WHAT IS EXPECTED => Lay out the part of the records below that opens with the line containing "Where should I click to: Click the globe" and closes with the line containing "tap(478, 259)" as a JSON list of strings, one string per line and blank lines left out.
--- Start MATERIAL SUPPLIED ---
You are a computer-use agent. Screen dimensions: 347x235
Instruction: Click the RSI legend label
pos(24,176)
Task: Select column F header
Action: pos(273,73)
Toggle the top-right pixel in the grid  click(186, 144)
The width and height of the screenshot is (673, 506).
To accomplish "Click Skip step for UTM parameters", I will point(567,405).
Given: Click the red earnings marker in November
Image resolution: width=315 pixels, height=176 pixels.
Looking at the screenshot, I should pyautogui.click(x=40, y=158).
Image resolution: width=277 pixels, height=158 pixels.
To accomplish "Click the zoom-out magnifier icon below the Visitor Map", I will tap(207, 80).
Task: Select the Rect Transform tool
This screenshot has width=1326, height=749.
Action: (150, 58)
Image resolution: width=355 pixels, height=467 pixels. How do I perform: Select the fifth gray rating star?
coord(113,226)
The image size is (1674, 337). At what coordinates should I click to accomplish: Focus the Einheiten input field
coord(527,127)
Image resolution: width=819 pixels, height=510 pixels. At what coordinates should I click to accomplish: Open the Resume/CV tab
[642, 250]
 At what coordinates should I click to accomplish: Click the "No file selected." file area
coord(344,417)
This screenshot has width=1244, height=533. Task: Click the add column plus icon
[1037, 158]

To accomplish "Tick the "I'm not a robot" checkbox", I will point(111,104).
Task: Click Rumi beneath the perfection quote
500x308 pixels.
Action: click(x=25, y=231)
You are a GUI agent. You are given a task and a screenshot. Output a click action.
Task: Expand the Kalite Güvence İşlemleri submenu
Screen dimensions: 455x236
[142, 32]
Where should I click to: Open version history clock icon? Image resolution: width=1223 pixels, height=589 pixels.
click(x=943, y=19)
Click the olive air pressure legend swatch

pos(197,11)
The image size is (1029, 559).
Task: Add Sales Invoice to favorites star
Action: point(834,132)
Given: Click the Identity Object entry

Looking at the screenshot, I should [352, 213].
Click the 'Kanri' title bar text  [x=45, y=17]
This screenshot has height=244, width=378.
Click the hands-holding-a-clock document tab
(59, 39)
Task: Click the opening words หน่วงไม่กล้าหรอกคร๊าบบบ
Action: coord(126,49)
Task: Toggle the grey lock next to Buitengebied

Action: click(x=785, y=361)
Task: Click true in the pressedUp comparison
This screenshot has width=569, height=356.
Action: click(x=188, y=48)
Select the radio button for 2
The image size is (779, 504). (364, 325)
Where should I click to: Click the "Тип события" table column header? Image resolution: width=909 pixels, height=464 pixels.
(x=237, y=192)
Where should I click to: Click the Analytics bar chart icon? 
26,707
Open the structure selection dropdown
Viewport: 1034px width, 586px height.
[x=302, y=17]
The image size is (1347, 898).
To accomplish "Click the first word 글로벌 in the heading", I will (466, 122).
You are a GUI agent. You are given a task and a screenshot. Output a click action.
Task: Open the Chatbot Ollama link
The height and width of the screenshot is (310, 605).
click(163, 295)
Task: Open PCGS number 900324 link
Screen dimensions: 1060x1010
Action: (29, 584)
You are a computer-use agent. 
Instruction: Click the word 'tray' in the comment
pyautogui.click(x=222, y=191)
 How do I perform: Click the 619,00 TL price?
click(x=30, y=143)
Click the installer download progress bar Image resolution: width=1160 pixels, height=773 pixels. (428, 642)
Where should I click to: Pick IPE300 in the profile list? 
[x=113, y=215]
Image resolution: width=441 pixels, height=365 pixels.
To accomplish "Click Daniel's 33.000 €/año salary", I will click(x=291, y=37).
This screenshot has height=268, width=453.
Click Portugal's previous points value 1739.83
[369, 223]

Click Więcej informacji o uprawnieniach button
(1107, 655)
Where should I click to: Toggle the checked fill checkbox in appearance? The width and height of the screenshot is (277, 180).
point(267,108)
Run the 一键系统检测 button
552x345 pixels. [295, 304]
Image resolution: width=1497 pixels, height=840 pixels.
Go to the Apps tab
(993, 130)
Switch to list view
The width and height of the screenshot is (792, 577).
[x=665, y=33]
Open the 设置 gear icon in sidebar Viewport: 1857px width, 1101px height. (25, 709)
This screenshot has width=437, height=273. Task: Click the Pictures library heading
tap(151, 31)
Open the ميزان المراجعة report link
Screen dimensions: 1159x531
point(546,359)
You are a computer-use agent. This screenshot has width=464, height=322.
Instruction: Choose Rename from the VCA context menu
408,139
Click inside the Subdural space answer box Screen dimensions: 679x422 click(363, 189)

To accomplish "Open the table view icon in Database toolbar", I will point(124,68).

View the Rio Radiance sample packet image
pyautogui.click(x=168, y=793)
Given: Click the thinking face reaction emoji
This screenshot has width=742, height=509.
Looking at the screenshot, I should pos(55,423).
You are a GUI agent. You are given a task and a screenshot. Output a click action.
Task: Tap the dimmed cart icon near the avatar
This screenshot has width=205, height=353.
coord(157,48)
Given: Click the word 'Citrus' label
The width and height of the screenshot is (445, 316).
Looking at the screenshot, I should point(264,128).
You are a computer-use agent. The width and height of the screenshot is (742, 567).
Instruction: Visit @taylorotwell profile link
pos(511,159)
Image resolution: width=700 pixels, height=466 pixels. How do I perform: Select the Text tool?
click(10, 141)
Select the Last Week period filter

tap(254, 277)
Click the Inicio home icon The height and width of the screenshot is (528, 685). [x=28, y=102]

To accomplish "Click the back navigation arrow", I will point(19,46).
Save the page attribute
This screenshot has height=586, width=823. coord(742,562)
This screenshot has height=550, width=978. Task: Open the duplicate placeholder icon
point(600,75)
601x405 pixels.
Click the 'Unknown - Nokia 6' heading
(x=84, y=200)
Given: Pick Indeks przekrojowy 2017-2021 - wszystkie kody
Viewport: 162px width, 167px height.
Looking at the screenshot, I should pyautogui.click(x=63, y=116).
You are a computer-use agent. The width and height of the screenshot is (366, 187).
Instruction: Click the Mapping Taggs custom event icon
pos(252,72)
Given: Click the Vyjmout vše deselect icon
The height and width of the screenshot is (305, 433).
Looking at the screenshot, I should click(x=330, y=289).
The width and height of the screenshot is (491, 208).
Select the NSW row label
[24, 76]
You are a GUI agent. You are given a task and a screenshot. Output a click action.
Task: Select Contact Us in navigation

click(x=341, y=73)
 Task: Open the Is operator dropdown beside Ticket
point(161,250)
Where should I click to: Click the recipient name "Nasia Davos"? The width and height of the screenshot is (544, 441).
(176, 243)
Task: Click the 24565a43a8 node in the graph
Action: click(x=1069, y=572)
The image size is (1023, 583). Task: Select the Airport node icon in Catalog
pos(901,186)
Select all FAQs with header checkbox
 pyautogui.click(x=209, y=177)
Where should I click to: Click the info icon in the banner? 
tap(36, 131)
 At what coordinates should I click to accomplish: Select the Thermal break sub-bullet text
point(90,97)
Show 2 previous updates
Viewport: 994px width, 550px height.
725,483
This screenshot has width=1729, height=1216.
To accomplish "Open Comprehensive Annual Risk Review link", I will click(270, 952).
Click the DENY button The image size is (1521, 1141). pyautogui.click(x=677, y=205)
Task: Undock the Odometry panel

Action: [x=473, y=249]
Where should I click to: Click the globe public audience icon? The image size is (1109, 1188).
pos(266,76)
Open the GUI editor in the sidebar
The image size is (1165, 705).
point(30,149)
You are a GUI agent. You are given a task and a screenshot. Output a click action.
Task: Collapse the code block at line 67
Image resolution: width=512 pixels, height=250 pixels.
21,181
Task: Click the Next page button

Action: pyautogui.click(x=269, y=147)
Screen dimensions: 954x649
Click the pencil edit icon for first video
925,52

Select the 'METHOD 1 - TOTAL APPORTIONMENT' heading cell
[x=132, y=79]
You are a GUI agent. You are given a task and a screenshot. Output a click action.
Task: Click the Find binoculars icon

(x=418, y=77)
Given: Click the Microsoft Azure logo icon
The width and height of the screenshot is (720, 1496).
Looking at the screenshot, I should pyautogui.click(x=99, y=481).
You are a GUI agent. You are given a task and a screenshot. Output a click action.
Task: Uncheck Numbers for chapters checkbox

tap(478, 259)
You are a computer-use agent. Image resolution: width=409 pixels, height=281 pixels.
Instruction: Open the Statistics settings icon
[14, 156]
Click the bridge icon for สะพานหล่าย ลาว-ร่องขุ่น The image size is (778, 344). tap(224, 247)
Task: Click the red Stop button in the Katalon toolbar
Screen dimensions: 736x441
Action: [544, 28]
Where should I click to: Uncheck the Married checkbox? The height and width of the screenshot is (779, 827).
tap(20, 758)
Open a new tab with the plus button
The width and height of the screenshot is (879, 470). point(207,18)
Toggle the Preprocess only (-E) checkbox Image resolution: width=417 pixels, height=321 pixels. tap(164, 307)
--- End MATERIAL SUPPLIED ---
WRITTEN SOLUTION =>
[
  "Where should I click to: Click the globe public audience icon? The image size is (1109, 1188).",
  "pos(266,76)",
  "Open the GUI editor in the sidebar",
  "The image size is (1165, 705).",
  "point(30,149)",
  "You are a GUI agent. You are given a task and a screenshot. Output a click action.",
  "Task: Collapse the code block at line 67",
  "Image resolution: width=512 pixels, height=250 pixels.",
  "21,181",
  "Task: Click the Next page button",
  "Action: pyautogui.click(x=269, y=147)",
  "Screen dimensions: 954x649",
  "Click the pencil edit icon for first video",
  "925,52",
  "Select the 'METHOD 1 - TOTAL APPORTIONMENT' heading cell",
  "[x=132, y=79]",
  "You are a GUI agent. You are given a task and a screenshot. Output a click action.",
  "Task: Click the Find binoculars icon",
  "(x=418, y=77)",
  "Given: Click the Microsoft Azure logo icon",
  "The width and height of the screenshot is (720, 1496).",
  "Looking at the screenshot, I should pyautogui.click(x=99, y=481).",
  "You are a GUI agent. You are given a task and a screenshot. Output a click action.",
  "Task: Uncheck Numbers for chapters checkbox",
  "tap(478, 259)"
]